To boot, the state baseball tournament would have been this coming weekend — ordinarily making it an even more incredible time to cover high school sports in the Buckeye State.
But — unfortunately — the spring of 2020 will be remembered as the season of what would have been, could have been, should have been.
And, ultimately, wasn’t.
In response to the coronavirus threat, the OHSAA officially cancelled its 2020 spring sports seasons on April 20 — thus meaning my May and early June just wasn’t going to be the same this year.
Instead, this past weekend was odd, but bittersweet and tough for those of us which cover Ohio high school sports for a living.
I’m sure it was even more difficult for those student-athletes which would have been, could have been and should have been competing this past weekend and next.
I spent Saturday night in a Facebook conversation with two of my closest colleagues and friends — and us three amigos all shared the same thoughts with the same bitter-sweetness and melancholy tones.
Most of us which cover Buckeye State prep sports always look forward to the state track and field meet.
Not just because of the venue or the event’s electric atmosphere or the coverage assignment or even the mileage and travel expenses paid with it, but because of the camaraderie we often have with other media members in attendance —and the climatic nature as another sports calendar campaign concludes.
It’s an annual, almost routine, ritual by now.
Whether it be Friday and/or Saturday morning before 8 a.m., making good use of that OHSAA-issued parking pass and finding a shady spot in the lot closest to the stadium.
Setting up shop with the laptop in either Ohio State’s softball stadium press box, or down inside the indoor batting cage facility along the third-base line by the baseball field.
Tweeting out that I am live on location, and what student-athletes and events I am covering that day.
Often times, prior to the start of the morning’s events, catching colleague Craig Dunn and others in the media work area — and catching up on all things over pretzels and a Sprite (used to be heavy consumer of) or two.
After that, it was time to get to work for the day—sandwiching in a turkey sandwich and potato chips for lunch near noon.
If it’s a two-day coverage extravaganza, then check into the hotel room for Friday night — and complete more work until often the earliest of morning hours.
And yes, it’s a lot of work — but it’s a lot more fun.
To me, there is just something special about the entirety of the state track and field meet.
It’s walking into and looking up at a full house inside Jesse Owens Memorial Stadium, seeing all these standout student-athletes compete on the statewide stage.

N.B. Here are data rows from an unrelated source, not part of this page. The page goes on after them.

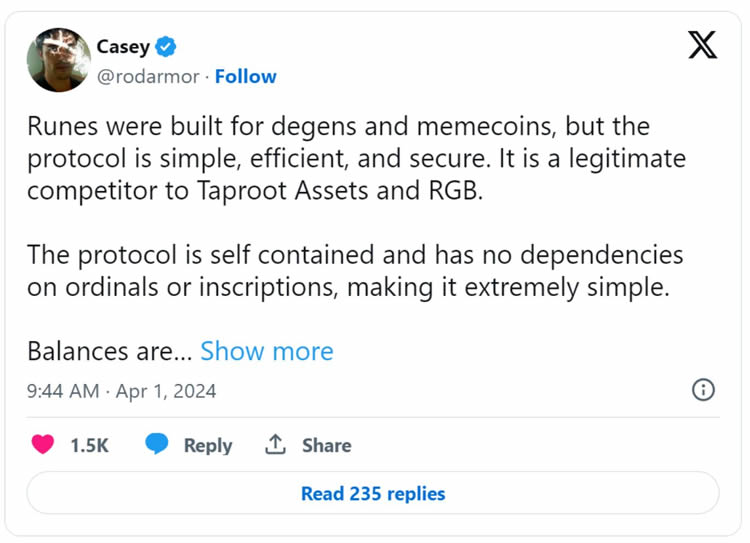This screenshot has width=750, height=543.
Task: Click the blue verified badge next to Casey
Action: point(166,47)
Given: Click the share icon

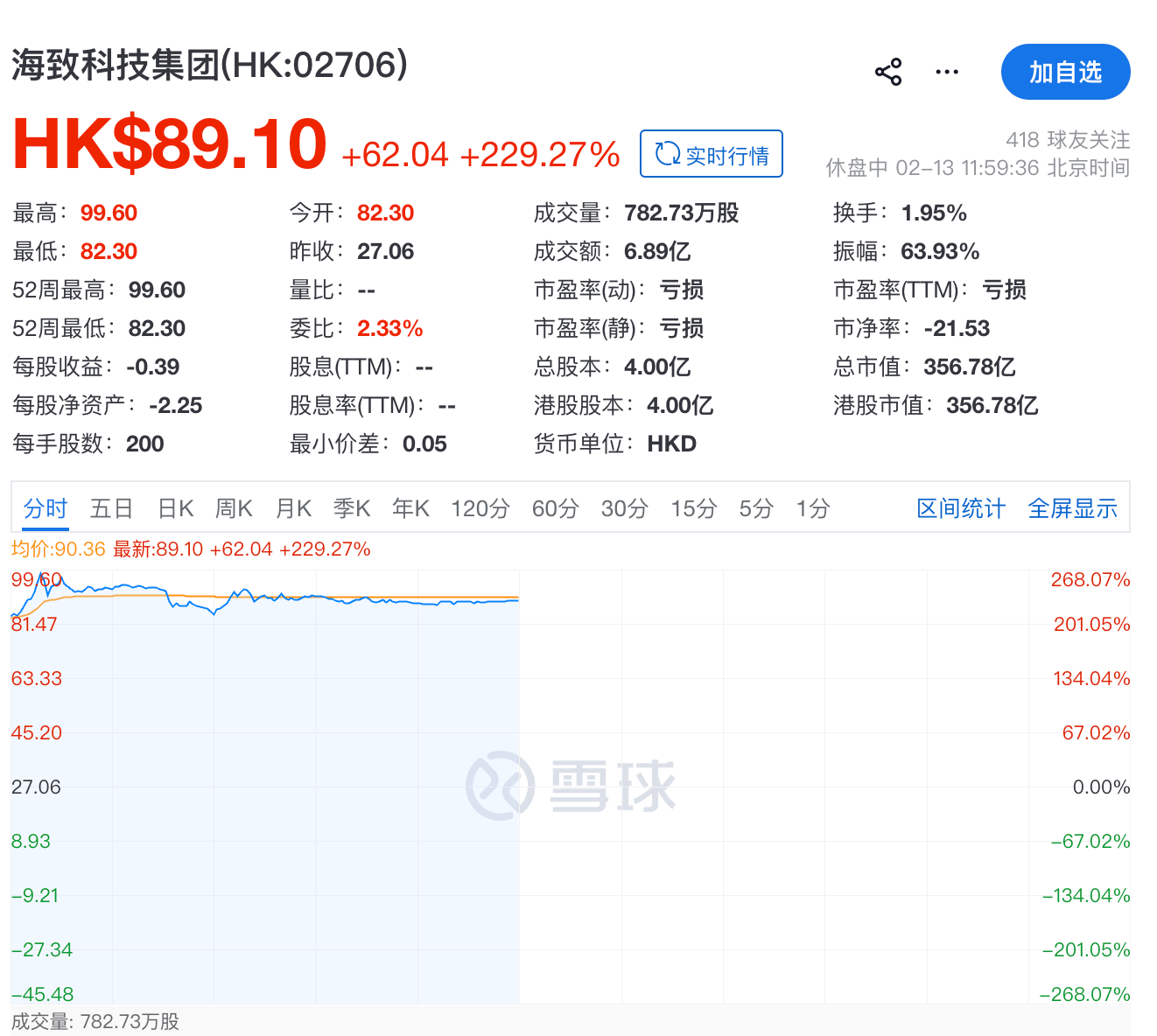Looking at the screenshot, I should point(888,72).
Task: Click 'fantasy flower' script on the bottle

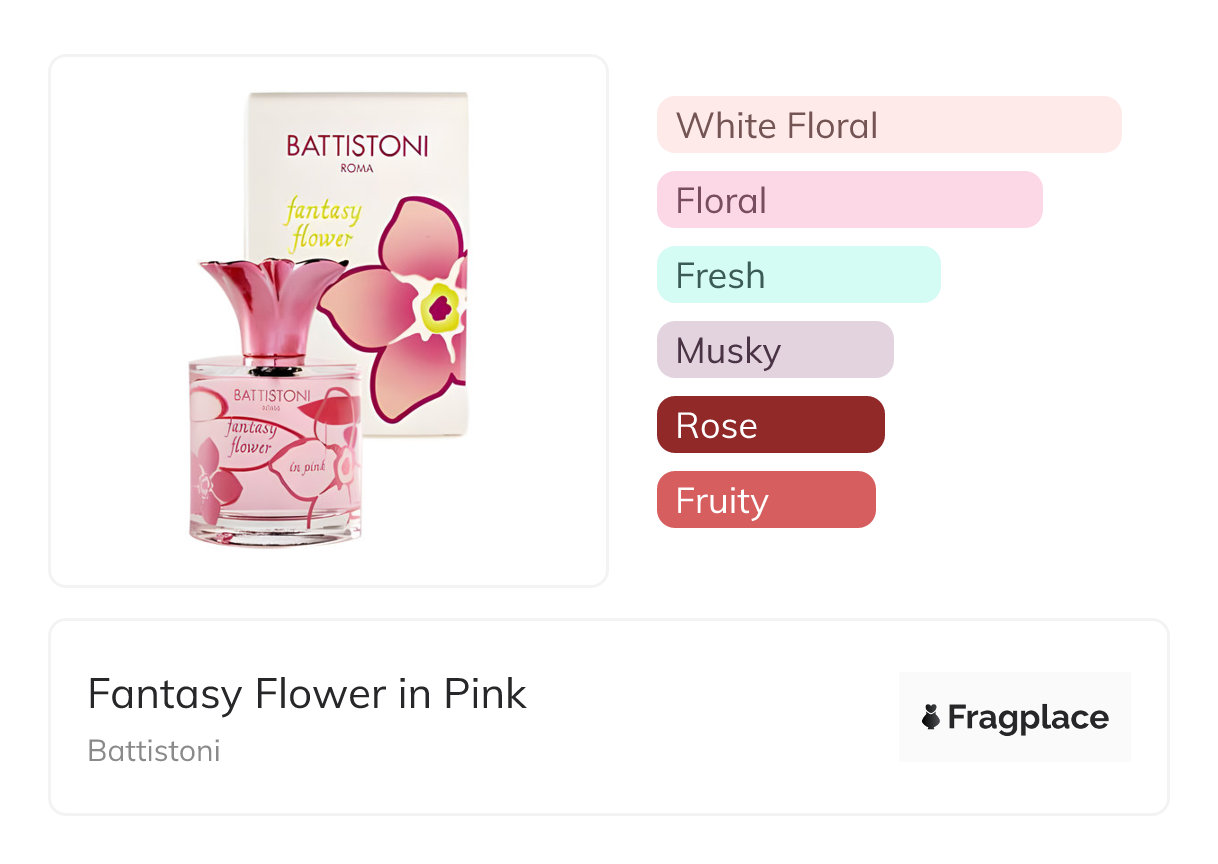Action: [x=250, y=438]
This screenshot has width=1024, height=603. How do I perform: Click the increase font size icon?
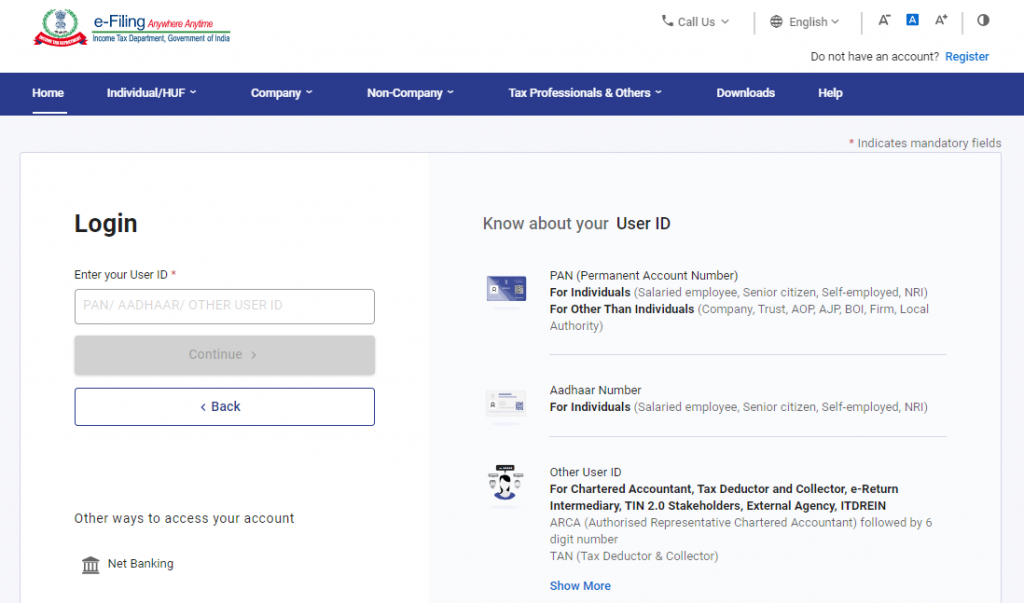point(941,20)
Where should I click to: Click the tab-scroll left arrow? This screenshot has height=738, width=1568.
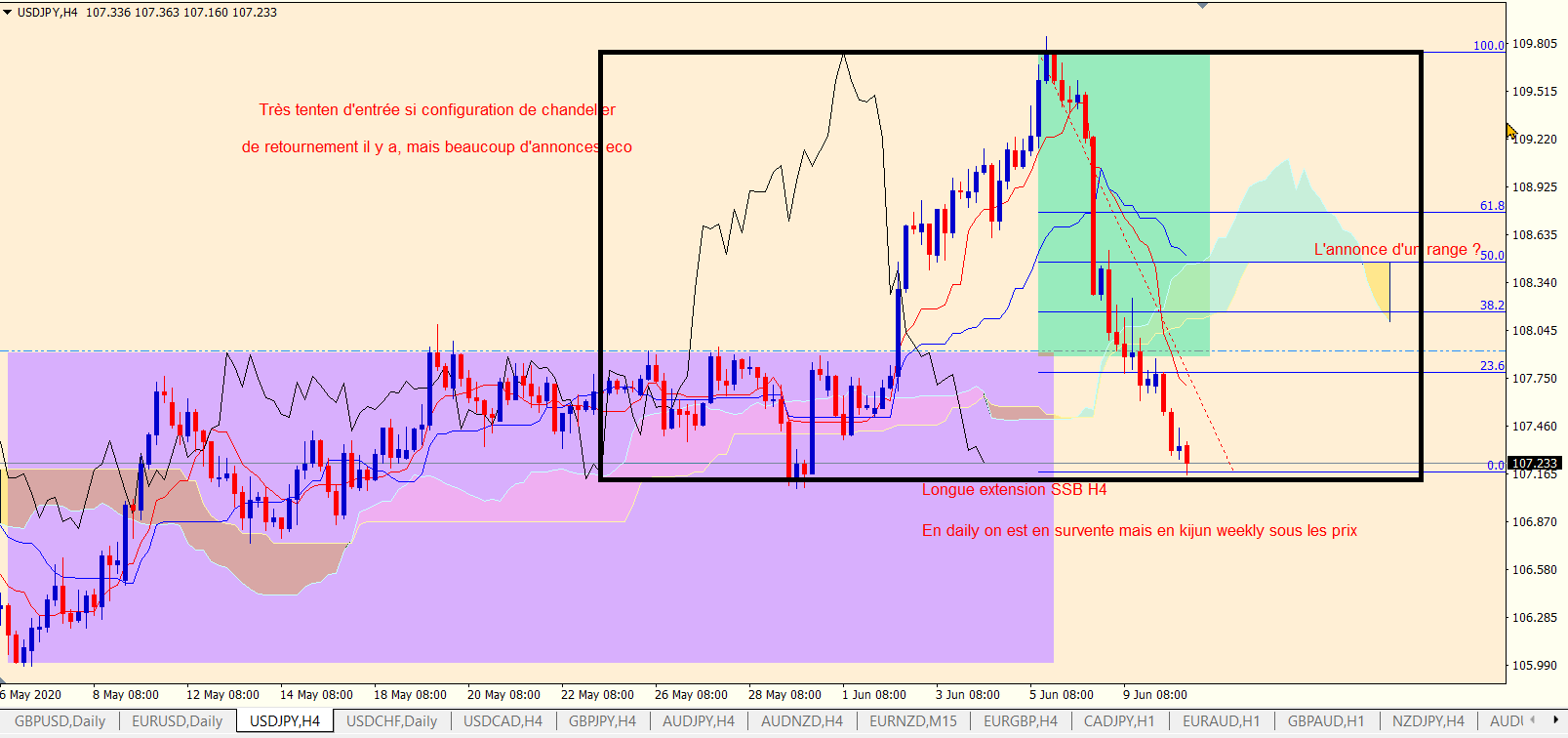1532,720
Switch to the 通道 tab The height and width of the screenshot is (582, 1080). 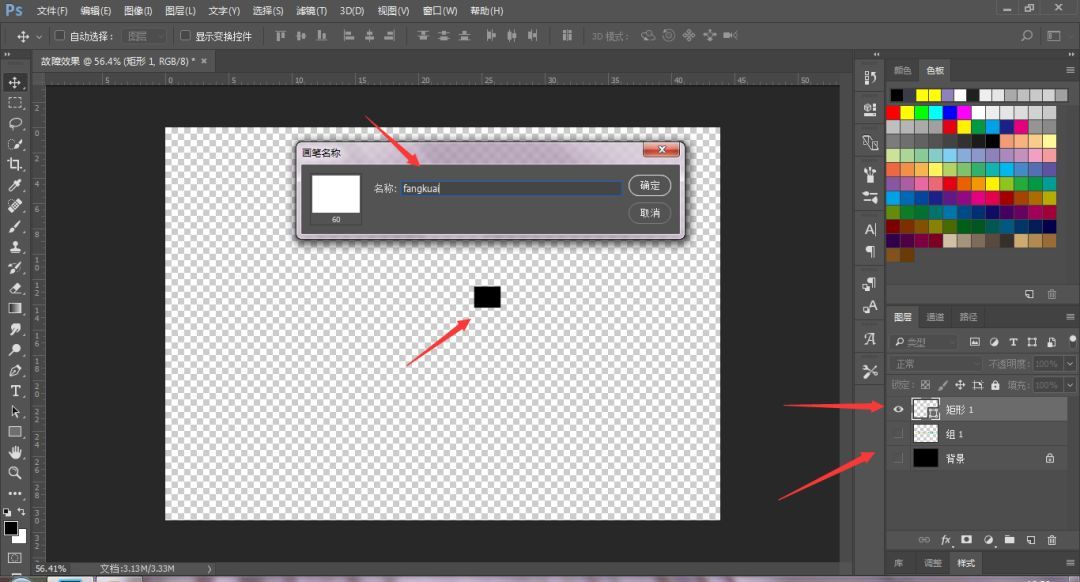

It’s taking action pictures of those athletes in their events — often times being THE final published or broadcast documentation of high school athletics for graduating seniors.
It’s taking the all-Ohio podium pictures and interviewing athletes inside the media tent.
It’s going back to the setup spot and telling his or her, or their, compelling story.
I missed all that this year.
Hundreds of us did.
And it made for an odd and tough weekend without.
But alas, although indeed not the same, at least the grass got cut for another week.